It is also interesting in the General Practice setting to think about the information we hold.  In my practice as a training practice for young doctors, we get reviewed every two or three years and we have to put all our protocols, our information about how we do things, out for the Inspectors to have a look at.  We have a large table in our common room.  It is about the size of three of these trestle tables.  We put all this information  out on it and it covers the whole thing and it’s pretty much what we’ve got and what we can make available to people.   Contrast that with the rest of the information we hold, which is people’s medical files, which occupy two extremely large hard disks, with their backups and about 150 metres of shelving.  So the amount of information that we think will fall under the FOI is only a small part of the information we deal with.  I think as clinicians we don’t see huge tensions there but we do see some other public authorities who haven’t got used to this division having difficulties with that.

I said that I would talk a bit about the way we deal with personal information.   Our fallback default position has always been that personal information that is given to us in the course of a clinical encounter is confidential ‘unless’, and the ‘unless-es’ are few and far between.  They are if we have a statutory duty to disclose, if clearly the public interest is served by disclosure or if the patient gives us their consent to disclose.  Now we actually have a problem that in the new modernisation of the NHS, the National Programme for Information Technology, which is a huge push within our service at the moment, there is a tendency to say that information which exists within the health service, exists within the health service and must be shared whenever necessary.    And who judges when it’s necessary?  Well, the people who are asking for it to be shared or the people who are sharing it seems to be the answer at the moment.   I am actually quite worried about the extent to which people’s personal data are going to be shared in future.   

There are hugely good reasons for sharing this data.  We can improve people’s care immensely by sharing the data properly but I don’t think that on its own is enough to let us go ahead and do it.   I don’t think we’ve had a public debate on that yet and I think we should.   It’s not for us to say, it’s not for the politicians to say, it’s certainly not for the anoraks in the NPIT to say, I think it is for the public to say how it wants its personal information using and that debate hasn’t even started yet.     We are several billion pounds into this programme and they are talking about it being complete soon and we haven’t had this debate.  This was something I thought I’d flag up while someone from the Information Commission was here.  

We did talk briefly about resources.

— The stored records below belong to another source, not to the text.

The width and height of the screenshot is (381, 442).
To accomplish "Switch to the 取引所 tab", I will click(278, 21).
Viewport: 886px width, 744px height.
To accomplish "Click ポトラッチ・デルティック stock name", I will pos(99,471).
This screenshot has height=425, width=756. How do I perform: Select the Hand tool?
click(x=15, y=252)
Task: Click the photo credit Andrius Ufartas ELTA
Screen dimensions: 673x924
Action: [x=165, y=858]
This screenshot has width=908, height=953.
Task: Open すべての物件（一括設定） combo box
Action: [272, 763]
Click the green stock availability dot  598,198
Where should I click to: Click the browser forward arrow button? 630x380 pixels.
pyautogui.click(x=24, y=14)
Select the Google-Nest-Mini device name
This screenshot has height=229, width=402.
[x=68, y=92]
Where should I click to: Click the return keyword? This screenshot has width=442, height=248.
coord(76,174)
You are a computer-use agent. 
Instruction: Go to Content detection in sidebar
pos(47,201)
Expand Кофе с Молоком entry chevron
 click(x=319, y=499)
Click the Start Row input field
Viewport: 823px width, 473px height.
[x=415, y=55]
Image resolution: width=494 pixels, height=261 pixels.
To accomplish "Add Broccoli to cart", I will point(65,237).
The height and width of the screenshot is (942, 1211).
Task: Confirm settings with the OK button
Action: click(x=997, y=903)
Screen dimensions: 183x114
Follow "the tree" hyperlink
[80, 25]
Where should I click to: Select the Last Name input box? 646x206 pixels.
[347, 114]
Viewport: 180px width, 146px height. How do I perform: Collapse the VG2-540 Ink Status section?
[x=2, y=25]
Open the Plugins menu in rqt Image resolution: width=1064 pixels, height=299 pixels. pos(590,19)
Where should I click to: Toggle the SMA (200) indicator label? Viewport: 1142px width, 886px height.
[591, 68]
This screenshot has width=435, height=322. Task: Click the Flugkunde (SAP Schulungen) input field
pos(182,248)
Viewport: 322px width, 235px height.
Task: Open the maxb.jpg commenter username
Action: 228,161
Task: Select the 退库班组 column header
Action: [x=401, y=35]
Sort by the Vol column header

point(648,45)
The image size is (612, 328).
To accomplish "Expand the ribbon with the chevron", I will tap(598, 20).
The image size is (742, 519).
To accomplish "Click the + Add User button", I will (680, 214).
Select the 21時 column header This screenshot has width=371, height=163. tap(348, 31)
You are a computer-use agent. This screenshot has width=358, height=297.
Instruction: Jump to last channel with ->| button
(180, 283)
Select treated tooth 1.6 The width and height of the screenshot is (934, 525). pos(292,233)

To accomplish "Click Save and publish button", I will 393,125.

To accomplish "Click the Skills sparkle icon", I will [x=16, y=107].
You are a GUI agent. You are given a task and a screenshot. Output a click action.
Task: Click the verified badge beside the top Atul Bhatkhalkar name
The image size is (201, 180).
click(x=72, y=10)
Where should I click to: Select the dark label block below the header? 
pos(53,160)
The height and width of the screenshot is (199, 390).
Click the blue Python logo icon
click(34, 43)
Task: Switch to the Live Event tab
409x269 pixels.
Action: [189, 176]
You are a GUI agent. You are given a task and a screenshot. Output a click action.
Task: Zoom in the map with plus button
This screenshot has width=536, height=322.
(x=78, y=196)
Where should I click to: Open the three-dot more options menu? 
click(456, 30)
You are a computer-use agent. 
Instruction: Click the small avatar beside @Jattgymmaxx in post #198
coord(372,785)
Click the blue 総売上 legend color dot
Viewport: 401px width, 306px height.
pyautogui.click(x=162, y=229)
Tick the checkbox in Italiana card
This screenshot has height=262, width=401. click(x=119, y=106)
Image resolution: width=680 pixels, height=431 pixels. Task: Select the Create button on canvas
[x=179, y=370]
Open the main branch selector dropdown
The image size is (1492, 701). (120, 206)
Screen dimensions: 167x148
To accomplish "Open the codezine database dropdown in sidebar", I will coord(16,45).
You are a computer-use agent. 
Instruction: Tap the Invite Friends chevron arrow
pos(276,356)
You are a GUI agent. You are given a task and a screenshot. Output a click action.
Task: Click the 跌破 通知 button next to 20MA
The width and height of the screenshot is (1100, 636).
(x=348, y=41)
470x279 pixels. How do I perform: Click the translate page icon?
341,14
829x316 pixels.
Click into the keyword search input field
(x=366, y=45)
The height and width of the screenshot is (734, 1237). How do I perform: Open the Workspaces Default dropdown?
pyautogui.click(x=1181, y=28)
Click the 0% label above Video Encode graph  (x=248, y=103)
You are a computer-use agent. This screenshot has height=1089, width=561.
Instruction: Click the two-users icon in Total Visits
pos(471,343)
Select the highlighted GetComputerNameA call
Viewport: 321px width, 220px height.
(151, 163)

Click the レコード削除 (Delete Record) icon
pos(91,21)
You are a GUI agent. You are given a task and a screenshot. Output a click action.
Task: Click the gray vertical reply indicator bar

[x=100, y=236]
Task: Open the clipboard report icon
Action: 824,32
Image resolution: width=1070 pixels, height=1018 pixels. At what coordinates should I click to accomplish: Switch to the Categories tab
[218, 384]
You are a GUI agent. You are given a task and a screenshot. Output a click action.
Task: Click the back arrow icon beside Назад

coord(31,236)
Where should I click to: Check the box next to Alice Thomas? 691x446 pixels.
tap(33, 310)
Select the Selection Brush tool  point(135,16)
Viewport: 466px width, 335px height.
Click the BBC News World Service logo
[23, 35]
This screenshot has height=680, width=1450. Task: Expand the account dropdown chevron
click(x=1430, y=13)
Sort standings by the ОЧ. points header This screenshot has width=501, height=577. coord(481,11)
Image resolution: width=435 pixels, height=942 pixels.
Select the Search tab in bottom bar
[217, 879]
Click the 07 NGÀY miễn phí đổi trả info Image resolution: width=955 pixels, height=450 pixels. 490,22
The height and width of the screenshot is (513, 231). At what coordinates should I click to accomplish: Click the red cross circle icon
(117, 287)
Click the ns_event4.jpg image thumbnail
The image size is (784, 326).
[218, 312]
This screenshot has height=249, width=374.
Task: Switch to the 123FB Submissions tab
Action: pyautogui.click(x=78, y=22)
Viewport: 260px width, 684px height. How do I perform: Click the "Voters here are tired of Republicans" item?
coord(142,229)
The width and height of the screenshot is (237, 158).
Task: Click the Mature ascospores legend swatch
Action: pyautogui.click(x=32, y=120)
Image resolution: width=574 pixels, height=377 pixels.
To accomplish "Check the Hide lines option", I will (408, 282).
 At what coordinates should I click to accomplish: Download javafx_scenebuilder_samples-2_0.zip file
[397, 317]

Yes, this is an important Act.  It may well produce a lot of work for a lot of people within the public sector. Certainly within our bit of the public sector it has not been resourced.  I suspect it hasn’t been resourced in many other bits of the public sector either.   I suspect that politicians have said it’s just part of the baseline, that it has to be absorbed.  I’m not happy about that.  I think the FOI Act would work better for the public if the public purse actually financed the work that is going to go into making it work properly.  In other words, I think the Treasury should be handing out some money for people to get on with this and do it properly rather than cutting corners, looking for excuses and, in some instances saying:  “OK, we’ve got to do this. If we don’t we’ll be in trouble with the Information Commissioner.  Which bit of patient care can I cut today in order to complete this FOI Act application?  

We haven’t got the resources that we need to handle this Act properly and it is the same with the Data Protection Act.  We’ve seen that over the last ten years. Yes, we did our publications schemes, very helpfully the Commissioner’s office and the NHS Information Authority – which has now been disbanded – helped us and a model scheme was developed (and I was involved with that).  It was put on a website and practices were encouraged to get hold of the model scheme, to complete it for their practice and put it on the website so that it was in the public domain and everyone could reach it.    That’s fine and my hope and expectation is that the vast majority of practices did that by October 2003 – the deadline.  I’m sure they did.  I know my practice did.  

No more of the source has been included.